Preparation and observation of fresh-frozen sections of the green fluorescent protein transgenic mouse head

Abstract

Hard tissue decalcification can cause variation in the constituent protein characteristics. This paper describes a method of preparating of frozen mouse head sections so as to clearly observe the nature of the constituent proteins. Frozen sections of various green fluorescent protein (GFP) transgenic mouse heads were prepared using the film method developed by Kawamoto and Shimizu. This method made specimen dissection without decalcification possible, wherein GFP was clearly observed in an undamaged state. Conversely, using the same method with decalcification made GFP observation in the transgenic mouse head difficult.

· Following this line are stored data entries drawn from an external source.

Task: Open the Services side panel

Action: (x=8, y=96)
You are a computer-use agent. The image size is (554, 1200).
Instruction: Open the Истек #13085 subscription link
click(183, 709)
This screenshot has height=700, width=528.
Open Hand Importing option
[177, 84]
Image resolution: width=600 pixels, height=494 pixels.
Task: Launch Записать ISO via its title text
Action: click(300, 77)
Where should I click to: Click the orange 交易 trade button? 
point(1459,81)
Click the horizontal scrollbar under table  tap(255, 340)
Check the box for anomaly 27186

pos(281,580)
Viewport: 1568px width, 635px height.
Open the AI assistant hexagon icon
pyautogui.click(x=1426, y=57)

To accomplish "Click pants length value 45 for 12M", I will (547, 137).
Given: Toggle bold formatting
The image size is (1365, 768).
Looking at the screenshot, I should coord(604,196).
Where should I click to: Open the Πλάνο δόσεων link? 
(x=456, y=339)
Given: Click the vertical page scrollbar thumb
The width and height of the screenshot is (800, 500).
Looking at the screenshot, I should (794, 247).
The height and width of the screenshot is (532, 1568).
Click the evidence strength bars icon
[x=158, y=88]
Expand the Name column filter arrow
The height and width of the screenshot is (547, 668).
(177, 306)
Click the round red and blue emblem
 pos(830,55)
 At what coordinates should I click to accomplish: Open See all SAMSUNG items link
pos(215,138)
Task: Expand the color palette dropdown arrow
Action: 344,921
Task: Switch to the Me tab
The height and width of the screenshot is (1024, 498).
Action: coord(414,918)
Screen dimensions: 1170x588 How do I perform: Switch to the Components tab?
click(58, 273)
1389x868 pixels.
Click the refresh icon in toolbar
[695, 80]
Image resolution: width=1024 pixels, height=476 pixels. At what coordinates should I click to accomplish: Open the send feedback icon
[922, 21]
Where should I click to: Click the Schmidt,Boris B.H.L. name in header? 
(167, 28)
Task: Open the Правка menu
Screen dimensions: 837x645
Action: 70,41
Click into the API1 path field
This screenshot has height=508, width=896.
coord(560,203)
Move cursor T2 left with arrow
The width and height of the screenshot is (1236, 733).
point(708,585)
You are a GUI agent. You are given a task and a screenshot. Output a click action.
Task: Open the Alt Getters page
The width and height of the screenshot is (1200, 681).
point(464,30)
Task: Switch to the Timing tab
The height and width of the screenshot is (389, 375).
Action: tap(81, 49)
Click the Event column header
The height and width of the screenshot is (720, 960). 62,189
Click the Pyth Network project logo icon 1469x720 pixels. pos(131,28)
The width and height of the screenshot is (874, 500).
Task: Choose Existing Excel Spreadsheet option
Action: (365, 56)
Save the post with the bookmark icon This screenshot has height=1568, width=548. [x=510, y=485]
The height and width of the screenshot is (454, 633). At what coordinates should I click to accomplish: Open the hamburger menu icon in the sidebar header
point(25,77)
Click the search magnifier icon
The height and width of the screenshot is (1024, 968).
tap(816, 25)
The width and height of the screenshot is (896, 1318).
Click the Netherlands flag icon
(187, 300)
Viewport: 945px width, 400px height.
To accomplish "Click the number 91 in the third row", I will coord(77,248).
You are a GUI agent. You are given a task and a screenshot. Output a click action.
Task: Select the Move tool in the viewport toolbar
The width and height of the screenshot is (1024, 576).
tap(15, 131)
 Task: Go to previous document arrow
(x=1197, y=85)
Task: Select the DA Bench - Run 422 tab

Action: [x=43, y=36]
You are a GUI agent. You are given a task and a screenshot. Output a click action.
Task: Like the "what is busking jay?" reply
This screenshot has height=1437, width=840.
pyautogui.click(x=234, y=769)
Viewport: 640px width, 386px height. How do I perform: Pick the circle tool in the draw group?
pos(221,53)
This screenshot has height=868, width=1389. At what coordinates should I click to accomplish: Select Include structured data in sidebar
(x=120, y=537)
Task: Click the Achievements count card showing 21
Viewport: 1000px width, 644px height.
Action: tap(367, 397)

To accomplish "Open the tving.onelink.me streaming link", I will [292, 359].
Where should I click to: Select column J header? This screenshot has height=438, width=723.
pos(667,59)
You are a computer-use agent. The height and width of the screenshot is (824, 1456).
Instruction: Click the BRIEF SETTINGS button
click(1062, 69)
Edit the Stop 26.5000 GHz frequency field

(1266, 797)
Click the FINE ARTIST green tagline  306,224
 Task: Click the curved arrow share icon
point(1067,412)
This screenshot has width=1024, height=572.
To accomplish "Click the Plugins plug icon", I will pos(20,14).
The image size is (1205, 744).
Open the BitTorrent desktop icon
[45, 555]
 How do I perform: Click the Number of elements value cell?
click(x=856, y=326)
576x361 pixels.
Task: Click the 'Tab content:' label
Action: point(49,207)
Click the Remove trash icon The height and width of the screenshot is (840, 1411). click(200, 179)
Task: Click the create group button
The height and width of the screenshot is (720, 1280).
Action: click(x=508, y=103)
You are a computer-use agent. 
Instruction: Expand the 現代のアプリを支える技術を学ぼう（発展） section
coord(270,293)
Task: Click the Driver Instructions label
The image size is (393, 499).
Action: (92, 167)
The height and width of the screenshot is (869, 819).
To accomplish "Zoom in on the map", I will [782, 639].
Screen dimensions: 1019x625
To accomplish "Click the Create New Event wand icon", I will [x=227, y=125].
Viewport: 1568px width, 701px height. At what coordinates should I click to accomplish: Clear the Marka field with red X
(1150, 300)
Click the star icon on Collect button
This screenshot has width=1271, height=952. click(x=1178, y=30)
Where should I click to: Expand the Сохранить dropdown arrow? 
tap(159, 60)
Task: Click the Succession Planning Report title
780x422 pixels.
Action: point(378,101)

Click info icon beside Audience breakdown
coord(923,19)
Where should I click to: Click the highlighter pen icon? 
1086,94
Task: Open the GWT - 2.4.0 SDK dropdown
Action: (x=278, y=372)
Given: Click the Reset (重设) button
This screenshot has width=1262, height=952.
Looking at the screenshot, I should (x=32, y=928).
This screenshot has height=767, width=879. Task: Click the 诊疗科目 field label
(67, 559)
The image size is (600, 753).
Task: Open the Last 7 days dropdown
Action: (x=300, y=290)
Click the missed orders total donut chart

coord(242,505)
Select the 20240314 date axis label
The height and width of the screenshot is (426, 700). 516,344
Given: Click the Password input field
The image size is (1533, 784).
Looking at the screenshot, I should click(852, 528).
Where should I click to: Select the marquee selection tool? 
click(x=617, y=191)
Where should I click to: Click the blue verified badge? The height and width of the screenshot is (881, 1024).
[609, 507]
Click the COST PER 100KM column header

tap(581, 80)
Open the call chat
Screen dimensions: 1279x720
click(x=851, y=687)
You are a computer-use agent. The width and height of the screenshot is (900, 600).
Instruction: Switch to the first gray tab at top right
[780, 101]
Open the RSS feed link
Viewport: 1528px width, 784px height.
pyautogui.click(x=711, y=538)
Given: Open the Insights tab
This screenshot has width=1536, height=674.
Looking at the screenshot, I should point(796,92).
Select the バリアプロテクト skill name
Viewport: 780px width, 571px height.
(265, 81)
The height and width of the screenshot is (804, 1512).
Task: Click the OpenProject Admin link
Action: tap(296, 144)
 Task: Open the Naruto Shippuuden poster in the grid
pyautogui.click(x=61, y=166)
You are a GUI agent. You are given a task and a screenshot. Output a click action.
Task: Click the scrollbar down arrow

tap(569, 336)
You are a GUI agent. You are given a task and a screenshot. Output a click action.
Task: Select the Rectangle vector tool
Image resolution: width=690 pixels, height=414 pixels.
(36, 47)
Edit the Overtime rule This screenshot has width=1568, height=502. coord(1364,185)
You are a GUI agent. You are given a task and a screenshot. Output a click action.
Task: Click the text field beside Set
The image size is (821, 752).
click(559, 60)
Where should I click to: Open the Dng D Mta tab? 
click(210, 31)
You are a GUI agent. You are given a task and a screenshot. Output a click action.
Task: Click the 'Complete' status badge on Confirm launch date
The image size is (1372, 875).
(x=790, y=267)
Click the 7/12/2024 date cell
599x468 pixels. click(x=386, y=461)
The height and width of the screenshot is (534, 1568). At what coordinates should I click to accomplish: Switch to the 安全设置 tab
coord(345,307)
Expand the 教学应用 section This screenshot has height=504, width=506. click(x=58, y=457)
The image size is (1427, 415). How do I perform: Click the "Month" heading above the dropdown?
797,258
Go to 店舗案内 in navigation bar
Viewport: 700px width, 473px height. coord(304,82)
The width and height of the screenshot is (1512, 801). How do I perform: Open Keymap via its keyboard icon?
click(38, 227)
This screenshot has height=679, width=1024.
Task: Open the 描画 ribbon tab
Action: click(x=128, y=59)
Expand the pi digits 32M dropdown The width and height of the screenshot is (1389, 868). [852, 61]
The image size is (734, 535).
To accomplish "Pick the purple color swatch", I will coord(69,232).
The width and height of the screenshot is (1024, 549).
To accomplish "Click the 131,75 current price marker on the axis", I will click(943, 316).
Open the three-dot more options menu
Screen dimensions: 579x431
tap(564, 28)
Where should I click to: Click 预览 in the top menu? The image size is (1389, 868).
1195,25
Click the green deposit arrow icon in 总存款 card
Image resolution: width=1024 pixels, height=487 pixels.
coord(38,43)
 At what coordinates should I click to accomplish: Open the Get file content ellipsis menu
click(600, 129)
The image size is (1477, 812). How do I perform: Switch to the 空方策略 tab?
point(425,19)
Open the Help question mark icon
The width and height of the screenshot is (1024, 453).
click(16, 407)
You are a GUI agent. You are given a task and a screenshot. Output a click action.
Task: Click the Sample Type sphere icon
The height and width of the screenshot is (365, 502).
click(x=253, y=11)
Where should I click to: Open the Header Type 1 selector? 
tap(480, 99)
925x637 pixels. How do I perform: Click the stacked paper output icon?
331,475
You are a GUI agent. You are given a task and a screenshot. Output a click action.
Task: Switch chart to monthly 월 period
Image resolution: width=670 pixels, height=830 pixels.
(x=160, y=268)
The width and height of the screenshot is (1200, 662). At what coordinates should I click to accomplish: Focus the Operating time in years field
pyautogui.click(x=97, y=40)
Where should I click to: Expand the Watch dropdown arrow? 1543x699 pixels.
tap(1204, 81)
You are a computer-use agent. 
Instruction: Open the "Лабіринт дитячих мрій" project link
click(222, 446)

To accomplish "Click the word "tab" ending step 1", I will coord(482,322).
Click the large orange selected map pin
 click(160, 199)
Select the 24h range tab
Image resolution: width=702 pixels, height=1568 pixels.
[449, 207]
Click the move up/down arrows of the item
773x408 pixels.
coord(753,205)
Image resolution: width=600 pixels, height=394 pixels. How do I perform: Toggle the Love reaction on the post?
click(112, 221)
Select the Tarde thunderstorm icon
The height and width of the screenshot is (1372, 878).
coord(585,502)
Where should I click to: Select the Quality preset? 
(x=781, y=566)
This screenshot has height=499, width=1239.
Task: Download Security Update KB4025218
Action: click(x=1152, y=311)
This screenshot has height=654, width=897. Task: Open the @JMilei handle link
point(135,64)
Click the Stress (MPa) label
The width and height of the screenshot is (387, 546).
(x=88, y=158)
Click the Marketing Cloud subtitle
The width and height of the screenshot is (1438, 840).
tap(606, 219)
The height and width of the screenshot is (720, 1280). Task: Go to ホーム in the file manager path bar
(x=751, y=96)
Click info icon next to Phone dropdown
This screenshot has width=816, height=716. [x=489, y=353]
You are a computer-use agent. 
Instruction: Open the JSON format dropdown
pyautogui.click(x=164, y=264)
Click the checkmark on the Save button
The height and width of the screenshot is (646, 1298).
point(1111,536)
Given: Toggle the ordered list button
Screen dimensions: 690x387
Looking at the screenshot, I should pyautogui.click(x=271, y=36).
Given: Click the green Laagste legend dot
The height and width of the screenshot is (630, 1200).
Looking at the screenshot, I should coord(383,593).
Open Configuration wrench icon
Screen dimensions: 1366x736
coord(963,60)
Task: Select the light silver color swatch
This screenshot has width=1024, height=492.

This new method is suitable for observing GFP marked cells, enabling us to follow the transplanted GFP marked cells within frozen head sections.

Fig. 1

GFP mouse head sections prepared using the film method. 20-µm-thick sections of 14-week-old GFP mouse, ×20. (A) Fluorescence in a GFP mouse head section prepared by the film method. (B) Light microscopy of a hematoxylin-eosin stained GFP mouse head section prepared using the film method.

Fig. 2

Effect of decalcification on GFP fluorescence. 20-µm-thick sections of a 14-week-old GFP mouse, ×80. (A) Light microscopy of a non-stained GFP mouse nose tip section prepared with the film method without decalcification. (B) Fluorescence of the same section used in (A). (C) Light microscopy of a non-stained chin of GFP mouse head section prepared by the film method with decalcification. (D) Fluorescence of the same section used in (C).